- WORK INSTRUCTION
Repeat every record below exactly as written.
(RECORDS SUPPLIED Opens)
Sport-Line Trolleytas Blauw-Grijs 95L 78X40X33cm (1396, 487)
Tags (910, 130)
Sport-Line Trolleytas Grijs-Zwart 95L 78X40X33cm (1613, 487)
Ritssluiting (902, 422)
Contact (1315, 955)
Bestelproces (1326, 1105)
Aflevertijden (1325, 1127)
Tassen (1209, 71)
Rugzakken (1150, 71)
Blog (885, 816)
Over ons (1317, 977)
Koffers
(RECORDS SUPPLIED Closes)
- EXPECTED ANSWER
Sport-Line Trolleytas Blauw-Grijs 95L 78X40X33cm (1396, 487)
Tags (910, 130)
Sport-Line Trolleytas Grijs-Zwart 95L 78X40X33cm (1613, 487)
Ritssluiting (902, 422)
Contact (1315, 955)
Bestelproces (1326, 1105)
Aflevertijden (1325, 1127)
Tassen (1209, 71)
Rugzakken (1150, 71)
Blog (885, 816)
Over ons (1317, 977)
Koffers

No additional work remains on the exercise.